Today, we’re seeing the beginning of 100Gbps Ethernet adoption rolling out. Thanks to the acceptance of newer physical interface components it’s much easier to build a 100Gbps link than it was years ago. When the standard links were 10Gbps, we bundled four of them together to get to 40Gbps. We had to bundle eight of them together and make them run a bit faster to get to 100Gbps. But with the advent of 25Gbps links, we can go back to bundling 4 of them together to get to 100Gbps. But what does it mean as we begin to develop past 100Gbps?
Andy Bechtolsheim is a very smart man. On top of all the other great things he’s researched and founded in his lifetime, he is currently the Chief Development Officer at Arista Networks. Mr. Bechtolsheim is constantly looking to the future to figure out where networking is going. And this video highlights that vision perfectly:
This video is talking about something I didn’t think was going to be coming for another few years. 400Gbps Ethernet. Super fast data center connectivity. I think back on my first steps deploying 10Mbps and 100Mbps Ethernet at the beginning of my career and I laugh. I could never have imagined the kinds of speeds that we’re talking about today. Yet, technology marches on and it’s going to march us quite a bit faster by 2019 if Mr. Bechtolsheim is right.
I love the ingenious way that optical developers are building on the work they did with 25Gbps and 50Gbps to use as a stepping stone to get to cheap 100Gbps and 200Gbps. By solving the riddle of making the individual channels faster, they’re helping us bundle them together to get to higher speeds much faster. I we had to sit around and wait for someone to build a 400Gbps physical layer we would still be two years away.
Challenges In the Fast Lane
Another part of the above video is the frank discussion of the challenges that are being faced when creating 100Gbps. Mr. Bechtolsheim isn’t coy when he discusses the IEEE politics that are dictating the physical transceivers the are being mandated for adoption. Politics in standards boards has always pushed technology adoption out too far for very little gain other than the ability to thump one’s chest and claim that a little part of the standard was “their part.”
Likewise, the physical limitations that we’re starting to see are important as well. I think the discussion with Ethan Banks (@ECBanks) at the every end, while short, was important. Mr. Bechtolsheim believes that 400Gbps is the end of the road for the current generation of fiber optics.
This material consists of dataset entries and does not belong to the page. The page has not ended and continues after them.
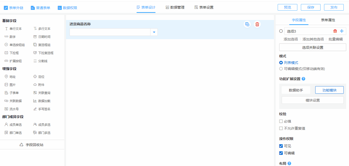
Task: Add the 下拉复选框 field from sidebar
Action: coord(46,53)
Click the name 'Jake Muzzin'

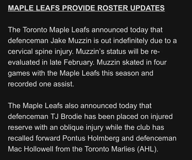pos(71,41)
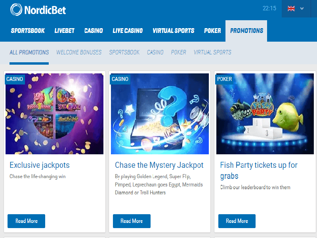Open the Exclusive jackpots promo image
This screenshot has height=238, width=317.
pyautogui.click(x=54, y=114)
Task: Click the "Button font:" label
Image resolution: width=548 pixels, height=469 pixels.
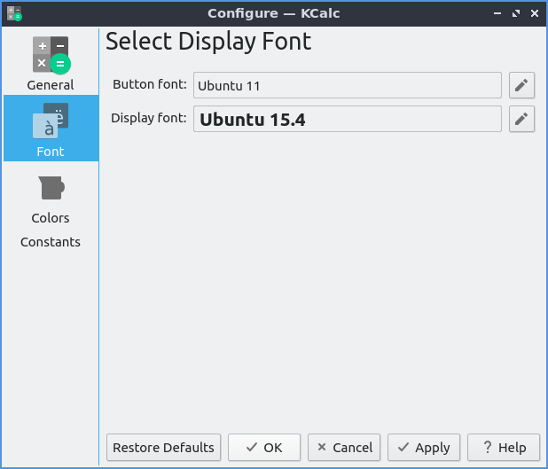Action: click(149, 84)

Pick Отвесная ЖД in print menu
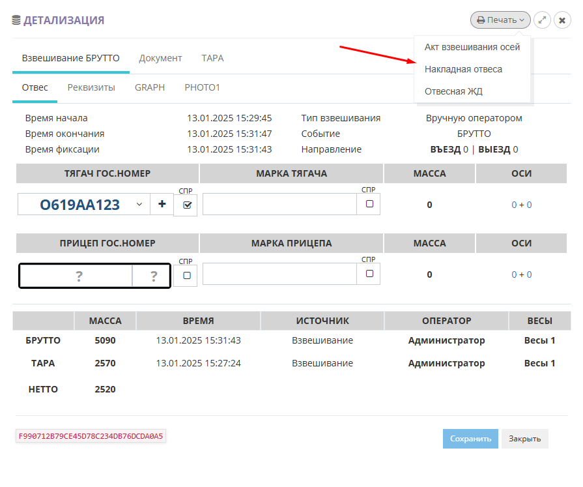pyautogui.click(x=453, y=91)
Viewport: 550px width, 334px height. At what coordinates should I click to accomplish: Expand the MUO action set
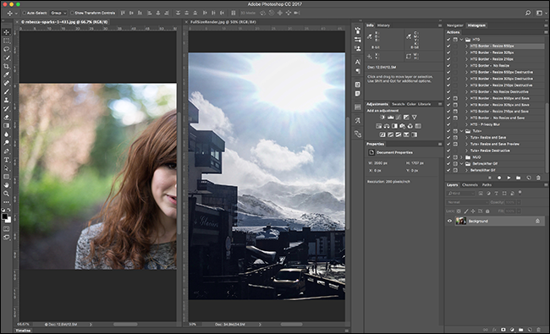pyautogui.click(x=462, y=157)
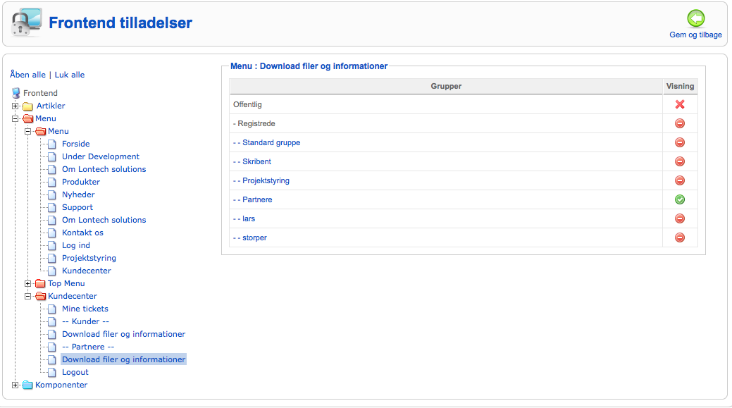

Due to things like massive power consumption and the rising heat causing laser issues, it does sound like the next evolution in optical networking is going to come from silicon photonics. That’s going to lead to an entirely new way of thinking about data transmissions as well as a problem with backwards compatibility and interoperability with existing networks. No one ever said that creating the future was easy, and this shift will prove it.
Bringing It All Together
It’s not often that you get to hear someone like Andy Bechtolsheim tell you about the future of your business. The discussion at Networking Field Day was just the way it should have been. Mr. Bechtolsheim laid out the advantages as well as the challenges and helped the audience understand why this technology was important. That’s the kind of briefing that you would do well to pay attention to when you see it. The future happens when people make it happen. And when it comes to 400Gbps Ethernet, the future appears to be getting here very soon.